(TEXT SEGMENT)

This article was published:

Alan Marshall, 1975 [detail]

Alan Marshall, 1975 [detail]

State Library of Victoria, 49326978

Alan Marshall (1902-1984), writer and humanist, was born on 2 May 1902 at Noorat, in the Western District of Victoria, fourth surviving child and only son of Victorian-born parents William Bertred Marshall, storekeeper, and his wife Adameina Henrietta, née Leister. He was named William Allen. Alan was attending Noorat State School when he contracted poliomyelitis at the age of 6; it left him crippled but undaunted. Through a painful convalescence he avidly read boys’ adventure comics and books. Rejecting attempts to patronise him, and with the encouragement of his parents, particularly his father, he insisted on sharing all the activities of his schoolmates. He went rabbiting and rambling on crutches through the bush, and learned to ride and swim. His physical disadvantage generated his desire ‘to record life as it really was’.

In the Western District, Marshall later wrote, the wealthy and the poor, the Scots Protestants and the Irish Catholics, lived side by side. The Marshalls attended the Presbyterian Church: Alan refined his debating skills in its Young Men’s Guild and later began his literary career as, briefly, the editor of the guild’s Gazette. Like his father he sided with the poor. Influenced by reading Robert Blatchford and by a crippled neighbour, Frank Smith, an atheist, he became increasingly revolutionary in his outlook, rejecting all religions.

After two troubled years at Terang Higher Elementary School, Marshall left to work with his father. In 1920 the family moved to Diamond Creek, near Melbourne, so that he could pursue studies at Stott’s Business College, to which he had won a full scholarship. He left without completing his qualifications and moved through several temporary jobs. His story ‘Retribution’, submitted to the Bulletin in 1923, brought the encouragement ‘crude but strong . . . keep at it’. However, none of the twenty-eight stories he wrote between 1923 and 1934 was published. In 1930 he became an accountant at Trueform, a Collingwood shoe factory. Following the factory’s closure in 1935 he determined to become a full-time writer.

Often unpaid, Marshall contributed to a variety of left-wing journals, sketches of lives blighted by prevailing economic conditions. From 1937 his ‘Proletarian Picture Book’ appeared, sometimes under the name ‘Steve Kennedy’, in Workers’ Voice (a weekly published by the Victorian branch of the Communist Party of Australia), the Communist Review and, as ‘Australian Picture-book’, in the British Left Review. He won the Australian Literature Society Short Story Award three times, the first in 1933. In 1940 the Victorian Writers’ League published in an austere, grey-covered roneoed format, These Are My People, six stories including his most popular: ‘Tell Us About the Turkey, Jo’. He contributed articles supporting the campaign against the deportation of Egon Kisch, and edited Point, an anti-fascist magazine.

(MATERIAL PROVIDED)
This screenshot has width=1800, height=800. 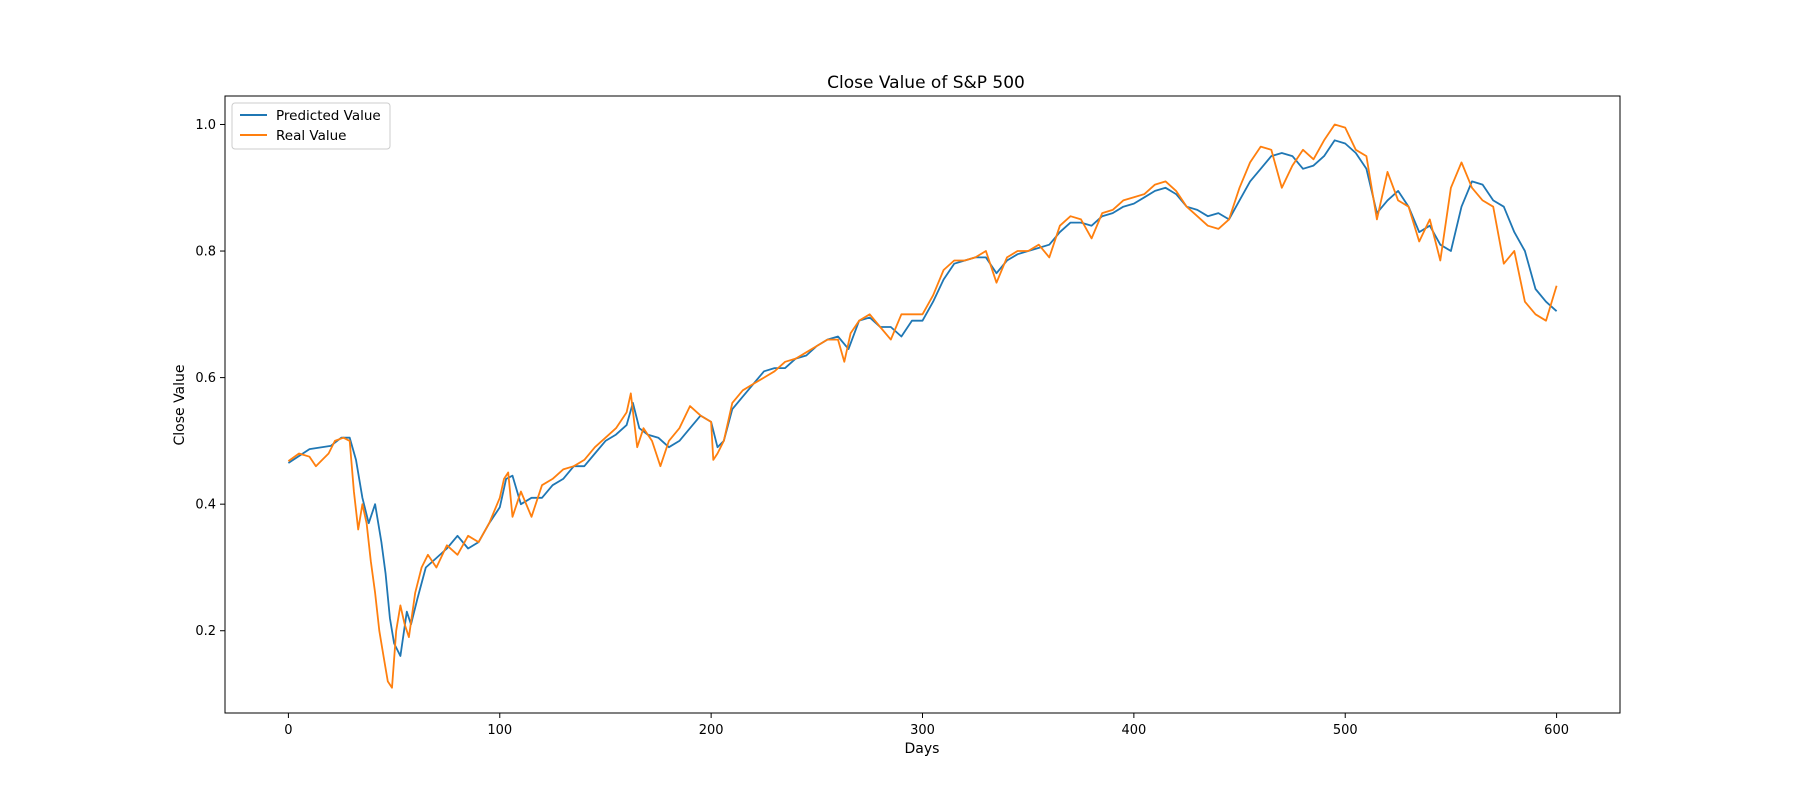 What do you see at coordinates (180, 404) in the screenshot?
I see `y-axis-label: Close Value` at bounding box center [180, 404].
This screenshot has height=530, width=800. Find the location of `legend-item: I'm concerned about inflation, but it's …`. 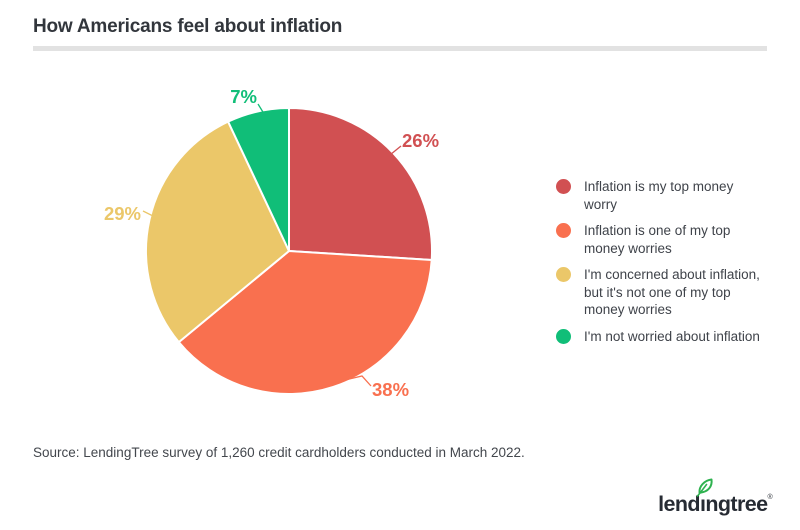

legend-item: I'm concerned about inflation, but it's … is located at coordinates (663, 292).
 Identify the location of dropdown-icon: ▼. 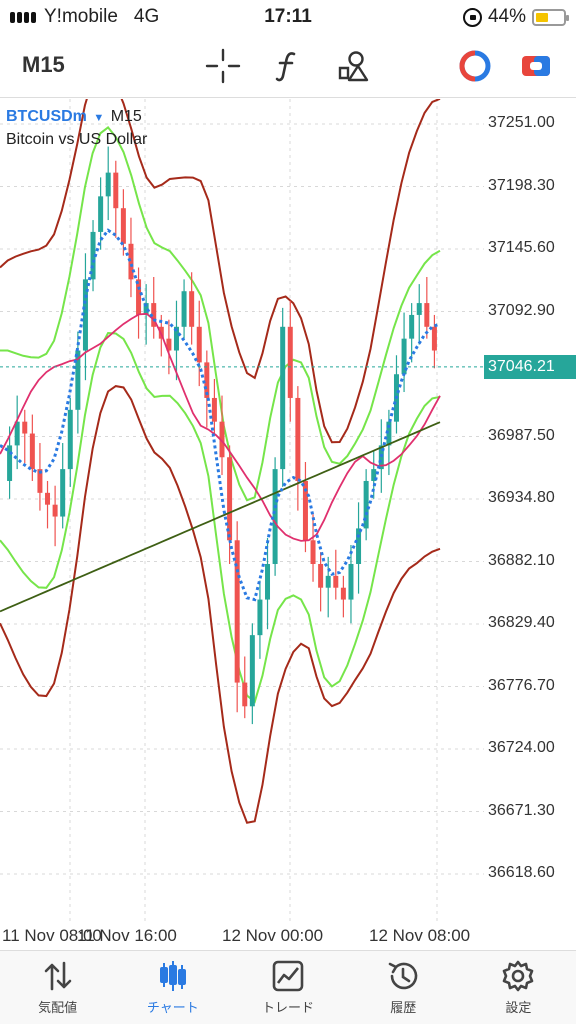
(99, 118).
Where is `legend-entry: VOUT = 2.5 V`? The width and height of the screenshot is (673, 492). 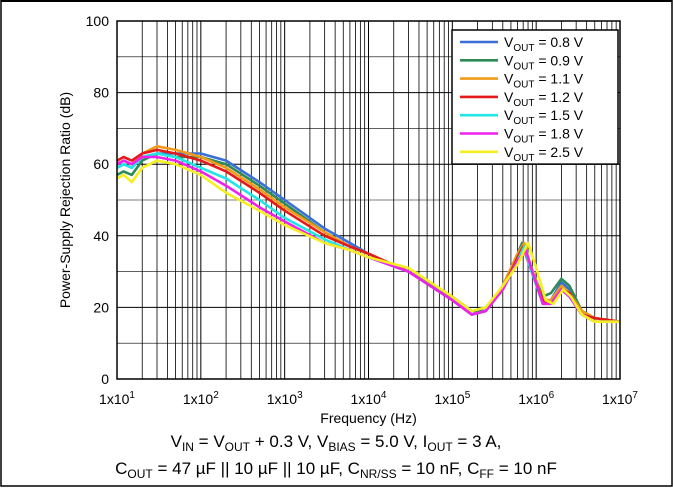
legend-entry: VOUT = 2.5 V is located at coordinates (544, 154).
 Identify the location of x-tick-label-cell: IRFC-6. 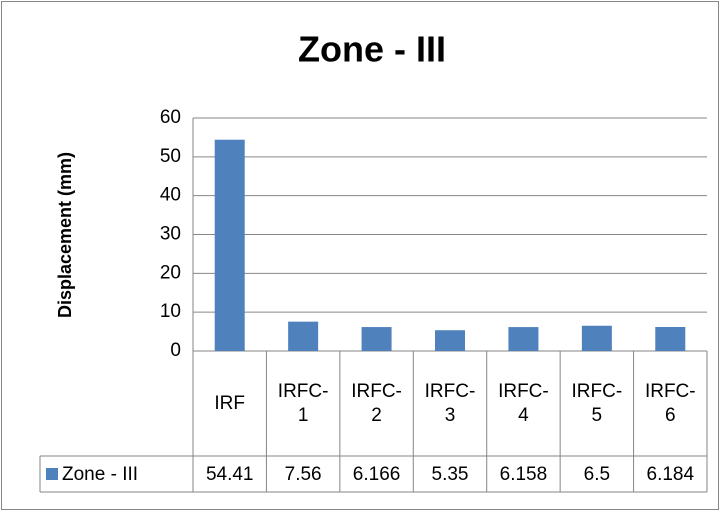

(PROBLEM 1)
According to the biography of Alan Marshall, where did he work as an accountant starting in 1930?
(PROBLEM 2)
Rewrite the part of the rows that opens with the line containing "Identify the location of dropdown-icon: ▼." and runs through the end of the rows, replacing "screenshot" with "screen image" and keeping everything else unchanged. Leave the pictures out of your answer.

(FINAL ANSWER 1)
At Trueform, a Collingwood shoe factory.

(FINAL ANSWER 2)
 Identify the location of dropdown-icon: ▼. 
(99, 118).
Where is `legend-entry: VOUT = 2.5 V`? The width and height of the screen image is (673, 492). 
legend-entry: VOUT = 2.5 V is located at coordinates (544, 154).
 Identify the location of x-tick-label-cell: IRFC-6. 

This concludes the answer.